LeadingAge took issue with three main aspects of the bill, Phillips said. The first is that it does not define what constitutes an “emergency situation.”

“If nursing homes or pharmacies or even states come up with their own and variable definitions of emergency, then the real losers are the patients who are in pain,” Phillips said. The fear is that nurses would hesitate to invoke the need to use emergency meds because of the legal ramifications if their assessment of a situation is wrong in the eyes of the law.

Phillips offered her own definition. “Frankly, as a geriatric physician, I think that any time a patient is in pain that is not managed with the current regimen, then it needs to be addressed—that’s an emergency,” she said. “The problem is that’s a very broad definition and I know the DEA will not accept that one.”

The second issue LeadingAge expressed with the bill involves the penalties placed on physicians who fail to complete paperwork in a timely manner by not allowing them to further prescribe using telephone orders. “The person who gets punished is the next patient down the line, not the physician,” Phillips argued. “There may be need for sanctions against the prescriber if they’re not completing the paperwork, but those sanctions shouldn’t be a direct punishment to the patient.”

In the vein of more paperwork, the legislation also imposes recordkeeping requirements on all parties: nursing facilities, physicians and pharmacies.
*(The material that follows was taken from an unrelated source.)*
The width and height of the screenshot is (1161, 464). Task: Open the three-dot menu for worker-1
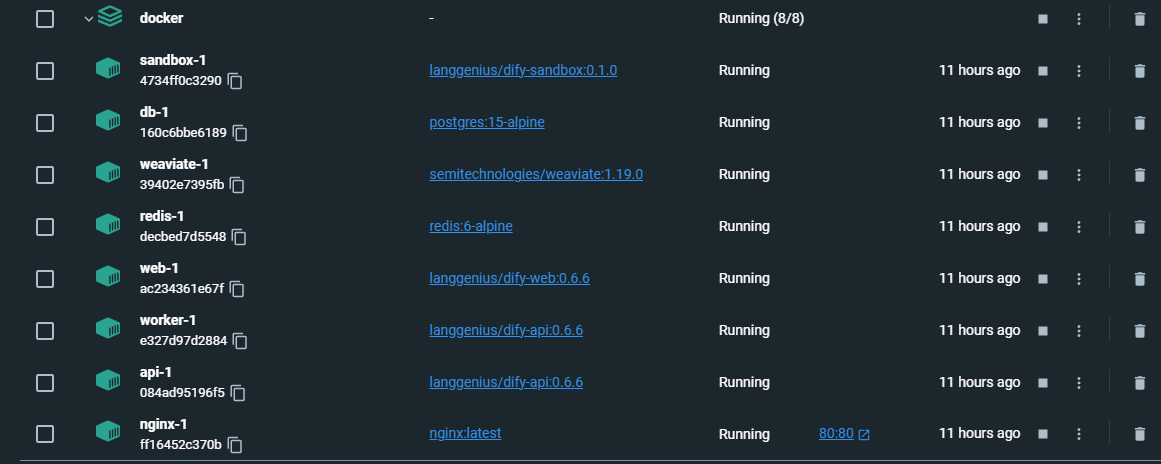click(1079, 330)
Facilities and individual facility administrators are also liable for civil and/or criminal penalties in the event of non-compliance.

The third problem LeadingAge pointed out is that the “core, underlying issue that this bill doesn’t get to is we really need a mechanism whereby nurses can be deemed agents as they can in acute care hospitals,” Phillips said. The DEA only has two classifications for nurse agent certification—either acute care hospital or community pharmacy—and nursing homes are being pushed into a classification that is inappropriate (community pharmacy). “We have patients with acute care needs 24/7. This isn’t an outpatient setting, and yet when the regulations were written in the ’70s, the demographics of nursing home patients were very different,” Phillips said.

“I respect and appreciate Sen. Kohl’s efforts in trying to improve this,” Phillips continued. “I don’t think this bill does it because it doesn’t get to the timely access [of pain meds].”

AHCA: BILL ‘FUNDAMENTALLY FLAWED’

David Gifford, senior vice president for Quality & Regulatory Affairs at the American Health Care Association, said in an official statement last week that Kohl’s bill is “fundamentally flawed” for putting “paperwork over patients.”

“[T]he Kohl bill would create a new set of guidelines and procedures to follow for administering pain medications—a more time-consuming and confusing process that is more likely to dissuade doctors from caring for patients in facilities than to speed relief of patients in pain,” the AHCA statement read.

AHCA also stated that mandates in the bill that are intended to prevent diversion of controlled substances would do “nothing to further prevent diversion, all the while adding additional time to help relieve a patient’s pain.”

While AHCA and LeadingAge have expressed different problems with the bill, the consensus between the two organizations is that timely access to important Schedule II medications is not being addressed satisfactorily, and both are calling for LTC nurses to be granted agent of the prescriber status that a nurse working in a hospital or physician’s office would operate under.

Phillips said she believes there will be “much resistance” to the bill from nursing home and physician communities, as well as from patients and patient advocates, and predicts “it will either not pass or go back for more revisions,” she said. Both LeadingAge and AHCA expressed a desire to work with Kohl and other senators to reshape the bill.

“It’s very easy to say what this bill doesn’t do,” Phillips said. “[LeadingAge] would like to try to offer some tangible solutions that Sen. Kohl and his staff might take into consideration.”